Add kimchi juice for colour and taste (to your preference). Keep adding to the simmering stock one ladle at a time whenever the stock is absorbed by rice and gets thicker. You need to keep the consistency as thick as soup for about 12 mins.
Reduce the amount of stock and keep stirring until the rice is cooked to your preference. Usually, the whole process takes about 18 minutes. When the rice is cooked, add kimchi and cook for 30 seconds, keeping the stock level as minimum, the mix should look slightly thick. Take off the stove, add remaining butter and cheese. Stir well, check seasoning, and then pour into the serving bowl.

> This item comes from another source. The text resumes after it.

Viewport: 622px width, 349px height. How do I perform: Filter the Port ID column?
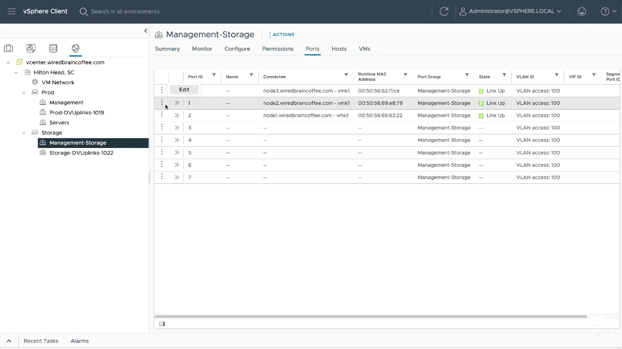point(214,75)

- 4 slow cooked eggs – steam at 63 c for 1.5 hours and then chill under cold water.
- For service, crack the egg into boiling water to warm and seal the egg white, or simply use a poached egg.
- Sesame oil
- parmesan to grate as an additional
- Spring onion sliced
Wet rice paper and stick it to nori, let it dry out completely. Cut into portions and deep fry. Season with salt and pepper.
Kimchi (garnish for risotto):
- 500g Chinese cabbage
- 90g salt
- 1lt water
Slice into strips. Put for 2 hours in 9% brine, then rinse 2 times in water and drain well. Make sure it’s completely dried before mixing with chili paste
- 30g gochugaru (korean chili powder) is the essential ingredient. Do not use go chu jang!

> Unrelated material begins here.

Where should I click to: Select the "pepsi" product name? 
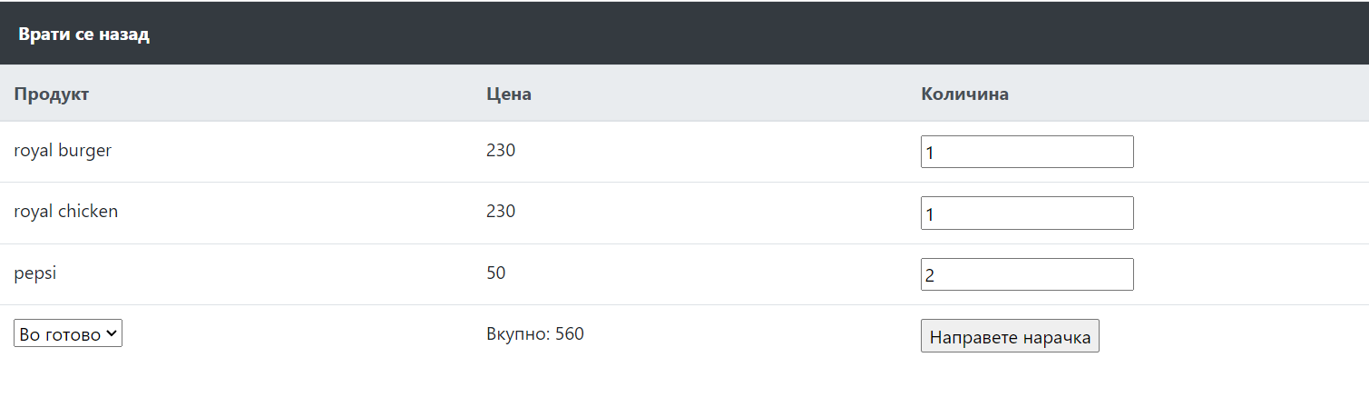35,273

- 25g fish sauce (korean Kanari sauce or simply standard fish sauce)
- 15g garlic
- 4g ginger
- 10g salted shrimp (Sae woo jeut : easily found at any Korean supermarket)
- 25g onion
- 25g pear
Grate onion and pear by using the smallest cutter as possible. You really want it to be like paste. Finely chop the salted shrimp, garlic, and ginger, mix all together and taste it. Adjust the seasoning to taste by adding salt or fish sauce. Leave it to rest for 1 hour before mixing with cabbage. You can use straight after or leave at room temp for 8 hours. Keep in the fridge until needed or it reaches desired flavour.